Reine Marie Leszczyńska

Définition et enjeux

Emmanuel de Lerne Sorcières blondes (1853)

Au milieu de ces folles femmes; couronnées de roses et emportées dans un carnaval sans repos, la figure de la reine, calme, recueillie, dédaignée et souffrante, forme un contraste auquel l'esprit, las des chroniques scandaleuses, s'attache comme à une fraîche brise de mai, au lendemain d'une nuit d'orgie. La vie de Marie Leczinska n'a peut-être point l'attrait de ces histoires de courtisanes, si charmantes à la surface, et si misérables au fond ; mais on y trouve la quiétude et les charmes sérieux de la vertu.
Source : Gallica

Eugène Forcade Chronique de la quinzaine, histoire politique et littéraire - 14 mars 1865

Marie Leczinska est la dernière des souveraines qui soit morte sur le trône de France.
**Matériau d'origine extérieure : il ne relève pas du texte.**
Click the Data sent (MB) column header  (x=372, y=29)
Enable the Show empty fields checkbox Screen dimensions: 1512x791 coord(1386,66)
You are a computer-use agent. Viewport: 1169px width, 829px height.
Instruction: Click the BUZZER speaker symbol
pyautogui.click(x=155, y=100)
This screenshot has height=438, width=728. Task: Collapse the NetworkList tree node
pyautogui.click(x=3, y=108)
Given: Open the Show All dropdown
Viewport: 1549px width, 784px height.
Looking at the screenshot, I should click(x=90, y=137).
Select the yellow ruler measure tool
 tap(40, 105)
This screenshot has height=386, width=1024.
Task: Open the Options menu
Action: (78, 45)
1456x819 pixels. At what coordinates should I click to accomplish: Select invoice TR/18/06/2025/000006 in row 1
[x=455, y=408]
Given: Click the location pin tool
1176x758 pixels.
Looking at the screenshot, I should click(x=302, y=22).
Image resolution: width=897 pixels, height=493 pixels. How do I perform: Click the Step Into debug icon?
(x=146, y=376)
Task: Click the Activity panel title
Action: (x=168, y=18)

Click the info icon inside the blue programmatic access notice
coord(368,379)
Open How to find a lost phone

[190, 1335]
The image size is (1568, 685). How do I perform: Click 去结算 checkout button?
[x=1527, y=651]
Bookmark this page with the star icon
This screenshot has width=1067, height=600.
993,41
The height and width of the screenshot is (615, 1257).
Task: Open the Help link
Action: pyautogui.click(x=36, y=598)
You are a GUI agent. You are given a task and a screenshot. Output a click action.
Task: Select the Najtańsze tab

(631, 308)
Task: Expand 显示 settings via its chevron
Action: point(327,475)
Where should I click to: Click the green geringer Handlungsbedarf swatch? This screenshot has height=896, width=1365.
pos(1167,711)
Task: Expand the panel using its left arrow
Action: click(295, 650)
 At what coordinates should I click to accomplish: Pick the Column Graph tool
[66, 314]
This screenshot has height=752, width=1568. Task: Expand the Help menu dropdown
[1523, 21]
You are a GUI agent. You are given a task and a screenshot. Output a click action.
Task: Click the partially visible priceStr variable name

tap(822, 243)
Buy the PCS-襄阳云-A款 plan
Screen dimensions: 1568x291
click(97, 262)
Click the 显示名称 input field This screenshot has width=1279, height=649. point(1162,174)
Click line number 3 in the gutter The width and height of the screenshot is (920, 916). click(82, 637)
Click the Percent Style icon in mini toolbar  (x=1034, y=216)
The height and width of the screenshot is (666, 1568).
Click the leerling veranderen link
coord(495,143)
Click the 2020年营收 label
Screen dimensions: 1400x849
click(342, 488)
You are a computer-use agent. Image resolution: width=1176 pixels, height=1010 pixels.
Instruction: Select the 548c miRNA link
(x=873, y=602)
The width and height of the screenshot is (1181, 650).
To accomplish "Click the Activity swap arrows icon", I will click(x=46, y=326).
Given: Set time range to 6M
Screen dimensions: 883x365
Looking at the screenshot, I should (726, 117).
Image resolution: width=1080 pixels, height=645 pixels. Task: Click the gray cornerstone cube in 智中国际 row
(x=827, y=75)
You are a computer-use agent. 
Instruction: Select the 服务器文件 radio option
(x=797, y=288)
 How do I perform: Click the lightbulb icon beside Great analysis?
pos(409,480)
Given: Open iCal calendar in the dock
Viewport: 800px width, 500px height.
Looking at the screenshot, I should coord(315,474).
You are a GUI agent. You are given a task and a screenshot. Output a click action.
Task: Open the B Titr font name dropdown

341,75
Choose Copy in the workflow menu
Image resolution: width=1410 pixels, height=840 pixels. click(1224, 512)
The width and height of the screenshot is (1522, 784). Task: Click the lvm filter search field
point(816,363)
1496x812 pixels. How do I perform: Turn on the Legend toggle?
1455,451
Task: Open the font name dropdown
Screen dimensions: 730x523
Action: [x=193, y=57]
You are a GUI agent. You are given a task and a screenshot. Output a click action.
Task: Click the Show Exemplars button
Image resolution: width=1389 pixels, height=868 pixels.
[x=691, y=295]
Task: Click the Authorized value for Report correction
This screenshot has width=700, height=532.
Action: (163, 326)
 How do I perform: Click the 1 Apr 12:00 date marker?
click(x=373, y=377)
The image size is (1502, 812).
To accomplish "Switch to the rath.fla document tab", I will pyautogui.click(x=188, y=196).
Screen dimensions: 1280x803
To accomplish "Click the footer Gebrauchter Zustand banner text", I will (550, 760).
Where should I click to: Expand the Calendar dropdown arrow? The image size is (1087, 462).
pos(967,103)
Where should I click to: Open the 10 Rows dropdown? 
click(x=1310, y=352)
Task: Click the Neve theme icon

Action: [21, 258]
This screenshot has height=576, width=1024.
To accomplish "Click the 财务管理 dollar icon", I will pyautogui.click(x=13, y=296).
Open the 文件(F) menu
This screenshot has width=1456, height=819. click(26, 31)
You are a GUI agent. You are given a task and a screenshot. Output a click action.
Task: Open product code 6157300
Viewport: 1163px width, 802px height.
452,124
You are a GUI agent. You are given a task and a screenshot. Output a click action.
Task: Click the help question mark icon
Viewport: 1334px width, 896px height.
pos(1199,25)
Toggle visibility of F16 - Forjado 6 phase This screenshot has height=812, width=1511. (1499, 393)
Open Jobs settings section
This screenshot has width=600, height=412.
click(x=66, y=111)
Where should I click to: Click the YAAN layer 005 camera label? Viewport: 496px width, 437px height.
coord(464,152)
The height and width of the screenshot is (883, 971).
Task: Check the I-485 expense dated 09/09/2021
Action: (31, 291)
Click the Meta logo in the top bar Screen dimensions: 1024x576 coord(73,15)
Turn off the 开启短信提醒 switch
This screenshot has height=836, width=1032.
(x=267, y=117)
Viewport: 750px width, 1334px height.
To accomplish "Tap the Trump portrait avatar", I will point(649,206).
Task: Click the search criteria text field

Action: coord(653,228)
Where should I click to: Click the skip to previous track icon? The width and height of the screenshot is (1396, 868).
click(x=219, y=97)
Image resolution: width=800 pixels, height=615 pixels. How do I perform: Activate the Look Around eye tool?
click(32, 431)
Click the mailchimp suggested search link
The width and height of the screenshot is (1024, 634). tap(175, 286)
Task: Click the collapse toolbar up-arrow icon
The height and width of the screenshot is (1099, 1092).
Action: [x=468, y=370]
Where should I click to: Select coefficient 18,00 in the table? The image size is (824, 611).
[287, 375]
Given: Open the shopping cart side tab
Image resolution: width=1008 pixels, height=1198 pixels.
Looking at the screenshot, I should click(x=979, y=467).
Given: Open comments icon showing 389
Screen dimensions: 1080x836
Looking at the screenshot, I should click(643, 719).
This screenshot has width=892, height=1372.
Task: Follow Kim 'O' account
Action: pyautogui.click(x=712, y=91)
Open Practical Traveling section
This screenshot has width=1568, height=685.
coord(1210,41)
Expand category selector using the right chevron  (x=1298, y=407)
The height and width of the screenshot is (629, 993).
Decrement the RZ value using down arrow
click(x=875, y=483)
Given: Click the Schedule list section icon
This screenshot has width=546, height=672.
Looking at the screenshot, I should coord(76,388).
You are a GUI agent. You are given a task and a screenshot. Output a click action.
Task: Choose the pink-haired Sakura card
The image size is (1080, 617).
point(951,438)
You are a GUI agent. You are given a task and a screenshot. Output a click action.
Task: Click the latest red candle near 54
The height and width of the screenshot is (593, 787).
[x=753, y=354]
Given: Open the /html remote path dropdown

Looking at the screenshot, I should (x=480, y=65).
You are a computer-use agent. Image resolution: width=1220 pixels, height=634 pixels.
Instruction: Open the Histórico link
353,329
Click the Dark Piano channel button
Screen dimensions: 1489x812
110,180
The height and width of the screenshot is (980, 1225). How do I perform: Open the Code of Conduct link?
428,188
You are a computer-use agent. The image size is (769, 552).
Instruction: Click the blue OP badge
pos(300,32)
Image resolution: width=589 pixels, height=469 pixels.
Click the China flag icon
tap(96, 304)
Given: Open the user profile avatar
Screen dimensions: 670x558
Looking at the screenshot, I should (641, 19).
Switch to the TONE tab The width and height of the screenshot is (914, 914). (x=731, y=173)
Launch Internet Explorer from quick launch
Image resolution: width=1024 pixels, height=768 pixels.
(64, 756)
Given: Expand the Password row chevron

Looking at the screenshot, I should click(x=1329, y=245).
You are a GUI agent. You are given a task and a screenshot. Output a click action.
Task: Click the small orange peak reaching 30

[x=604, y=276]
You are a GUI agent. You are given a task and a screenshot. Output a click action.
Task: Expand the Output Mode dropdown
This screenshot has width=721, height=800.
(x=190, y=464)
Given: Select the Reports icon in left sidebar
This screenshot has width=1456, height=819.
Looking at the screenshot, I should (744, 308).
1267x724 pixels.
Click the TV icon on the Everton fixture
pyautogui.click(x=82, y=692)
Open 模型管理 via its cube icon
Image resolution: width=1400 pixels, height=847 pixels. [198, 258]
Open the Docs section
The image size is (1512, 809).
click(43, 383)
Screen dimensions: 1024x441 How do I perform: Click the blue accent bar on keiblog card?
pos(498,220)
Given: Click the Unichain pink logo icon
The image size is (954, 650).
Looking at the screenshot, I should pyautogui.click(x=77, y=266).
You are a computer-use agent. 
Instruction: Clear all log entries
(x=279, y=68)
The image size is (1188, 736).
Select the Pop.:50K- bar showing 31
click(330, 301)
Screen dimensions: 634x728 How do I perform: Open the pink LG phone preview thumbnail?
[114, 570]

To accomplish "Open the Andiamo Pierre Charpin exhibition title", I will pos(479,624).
Son règne dura quarante-trois ans, et pendant cette longue période elle sut toujours se faire respecter. Si on lui pardonna son élévation, c’est qu’elle avait ces qualités modestes qui sont l’ornement le plus solide et le charme le plus durable de la femme. Elle ne faisait ombrage à personne ; tout le monde se plaisait à reconnaître en elle les vertus d’une bourgeoise, les manières d’une grande dame, la dignité d’une reine.
Source : Wikisource

Portrait de Casimir Stryienski Casimir Stryienski Mesdames de France, filles de Louis XV, documents inédits (1910)

Louis XV avait le droit de s'en affranchir ; Marie Leszczynska, au contraire, fut toujours l'esclave de l'étiquette, surtout depuis qu'elle comprit la Vanité de ses rêves de femme heureuse. Bien vite, sa situation est tout officielle: Marie n'est ni épouse, ni mère, elle est simplement la Reine à qui l'on rend des hommages et que l'on prive de toute intimité. Ce n'est point dans sa famille qu'elle peut trouver les plaisirs du coin du feu, mais auprès de son entourage particulier, auprès de la duchesse de Luynes, par exemple, laquelle est moins dame d'honneur qu'excellente amie.